** START OF PROVIDED ENTRIES **

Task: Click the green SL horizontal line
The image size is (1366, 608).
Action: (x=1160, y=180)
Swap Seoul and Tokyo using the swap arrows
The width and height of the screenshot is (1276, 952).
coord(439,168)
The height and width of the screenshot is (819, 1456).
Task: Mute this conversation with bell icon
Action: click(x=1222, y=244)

** END OF PROVIDED ENTRIES **

Rewrite the whole listing, putting "red" in place of "green" and keeping everything else the same.

Task: Click the red SL horizontal line
The image size is (1366, 608).
Action: (x=1160, y=180)
Swap Seoul and Tokyo using the swap arrows
The width and height of the screenshot is (1276, 952).
coord(439,168)
The height and width of the screenshot is (819, 1456).
Task: Mute this conversation with bell icon
Action: click(x=1222, y=244)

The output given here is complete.